No — property type acceptance varies significantly. Standard construction houses and flats are universally accepted. Ex-local authority, non-standard construction, cladding-affected flats, short-lease leasehold, above-commercial premises and unusual property types are progressively more restricted. Together Money and Equifinance are the most flexible on property type; prime bank lenders are tightest. For BTL, HMO and commercial property, only specialist lenders (InterBay, Paragon, Shawbrook, Aldermore, Precise, Foundation) participate. A broker familiar with property-type acceptance will pre-check the specific property before instructing valuation, avoiding wasted valuation fees on properties that fail lender criteria at the outset.
Not necessarily. Prime lenders (Shawbrook, Aldermore, UTB, Paragon) offer the lowest headline rates but have the tightest criteria. For clean-credit, simple-income, standard-property cases, prime is clearly best. But many borrowers fall outside prime criteria due to self-employment, complex income, minor adverse credit, older age, unusual property or higher LTV. For those borrowers, a near-prime or specialist lender may be the only realistic option — and the right lender in that tier will deliver a materially better outcome than attempting to force a case through a prime lender (which typically results in decline after a wasted hard search). The right question is: which lender best fits your specific profile?

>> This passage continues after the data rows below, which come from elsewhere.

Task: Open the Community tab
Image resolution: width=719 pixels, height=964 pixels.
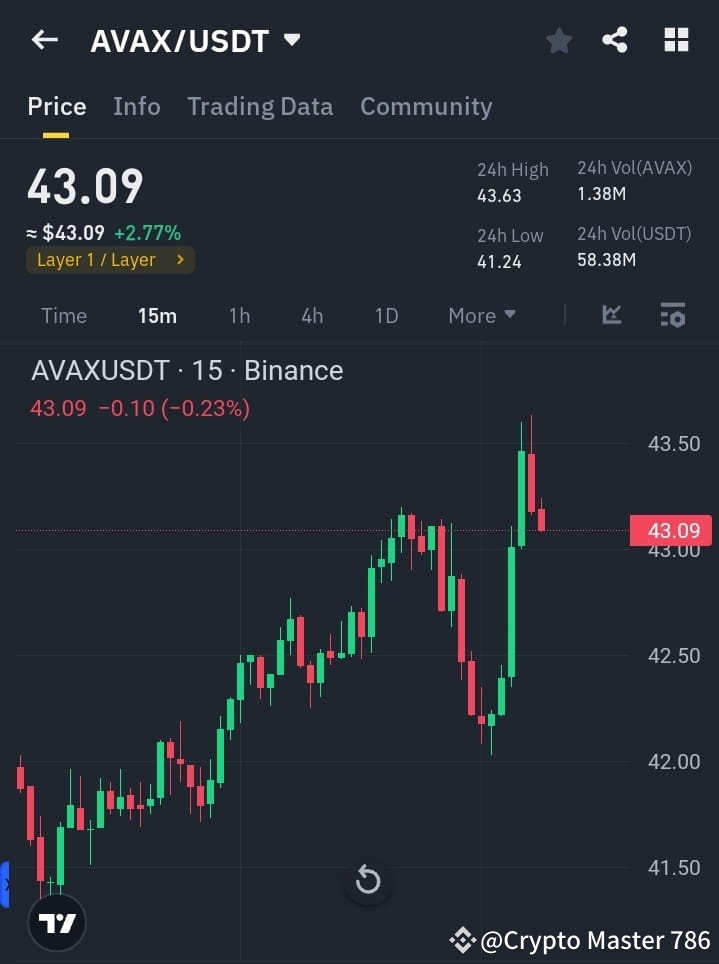Action: point(426,106)
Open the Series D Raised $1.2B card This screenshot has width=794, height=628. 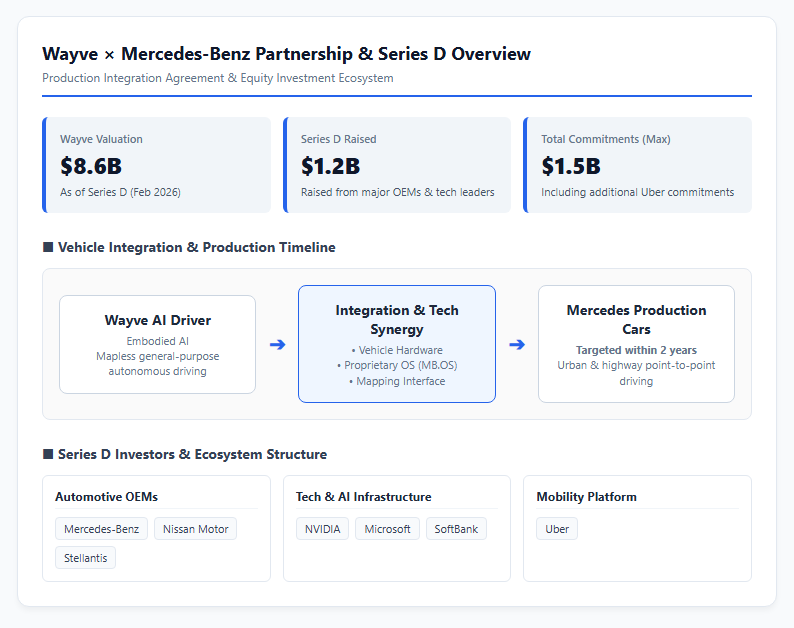point(397,165)
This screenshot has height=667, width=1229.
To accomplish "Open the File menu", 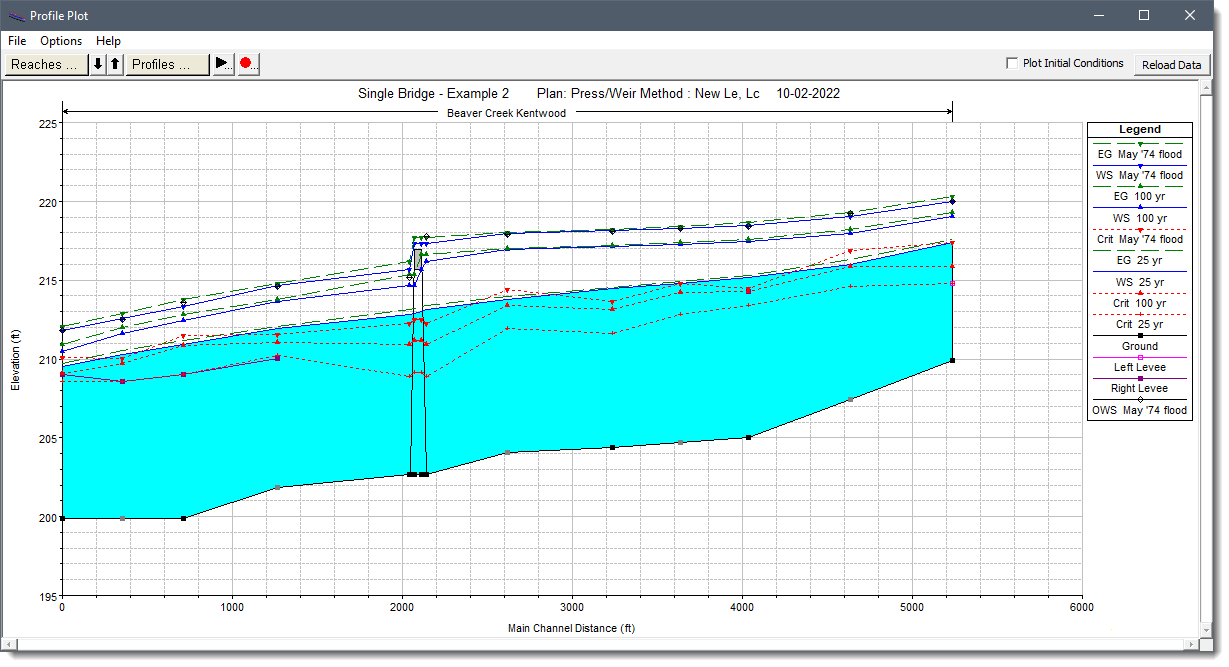I will pos(16,41).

Always check the FCA Financial Services Register at register.fca.org.uk. Every legitimate UK secured loan lender must be FCA-authorised for regulated mortgage lending. Enter the lender name, confirm the firm is listed, check the authorisation status is active, and verify the firm reference number matches the one on any documentation. Similarly, check your broker — any firm recommending or arranging secured loans must also be FCA-authorised. The register will show you the firm’s permissions, any enforcement history and the principal contacts. If a firm claims to offer secured loans but is not on the register, it is operating illegally — walk away immediately and report to the FCA.

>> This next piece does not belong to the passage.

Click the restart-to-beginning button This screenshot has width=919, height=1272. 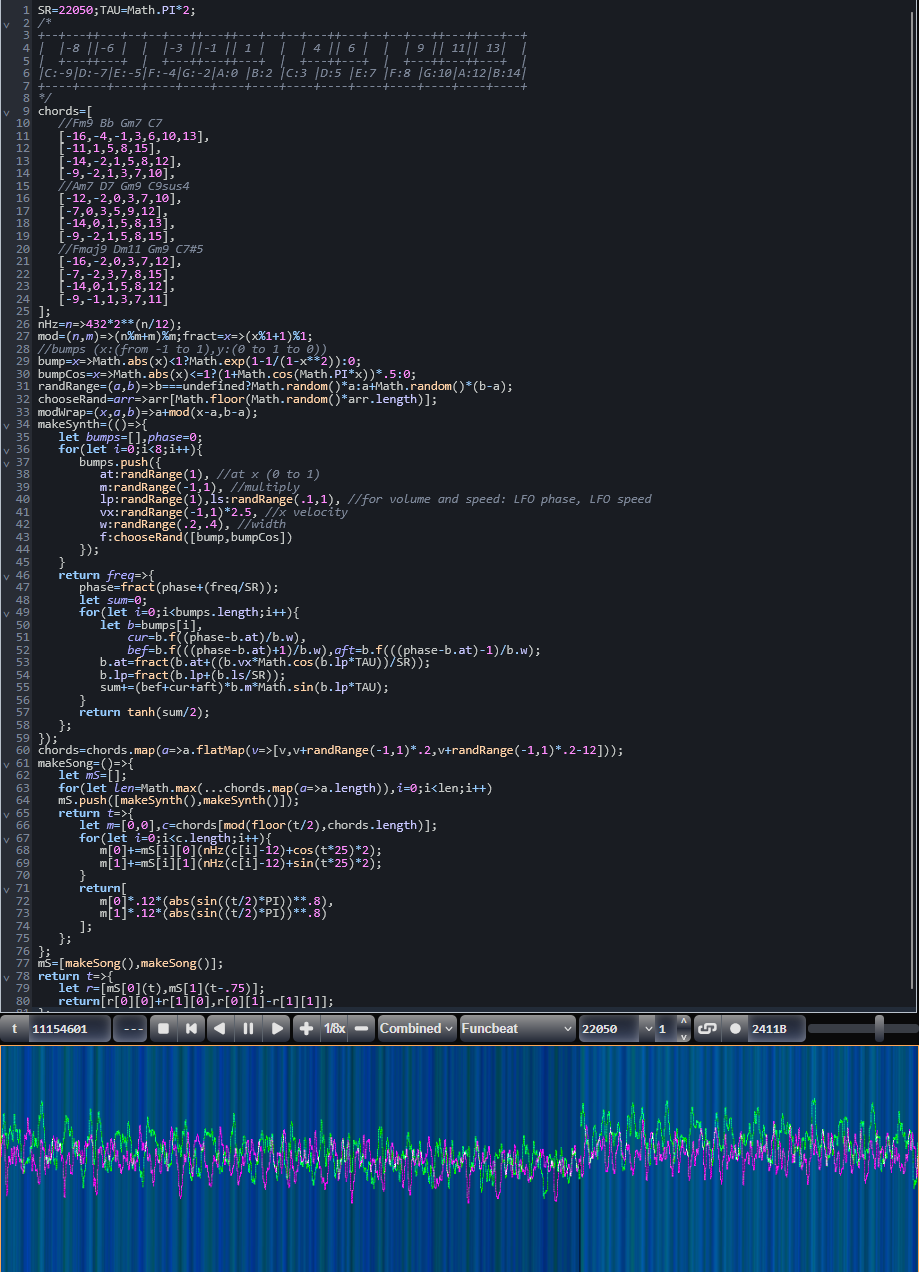pos(191,1028)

Yes, via refinance. You cannot transfer a secured loan to another lender in the same way first charge mortgages can sometimes be ported between properties — second charges are redeemed and a new loan is taken out. So switching involves: requesting a settlement figure from your current lender; applying for a new secured loan with another lender; completing the new loan and using the funds to redeem the old. If you are within your current loan’s ERC period, the early repayment charge must be factored into the cost comparison. A broker will model the total cost including ERC and confirm whether switching delivers meaningful savings after all costs, or whether it is better to stay until the ERC period expires.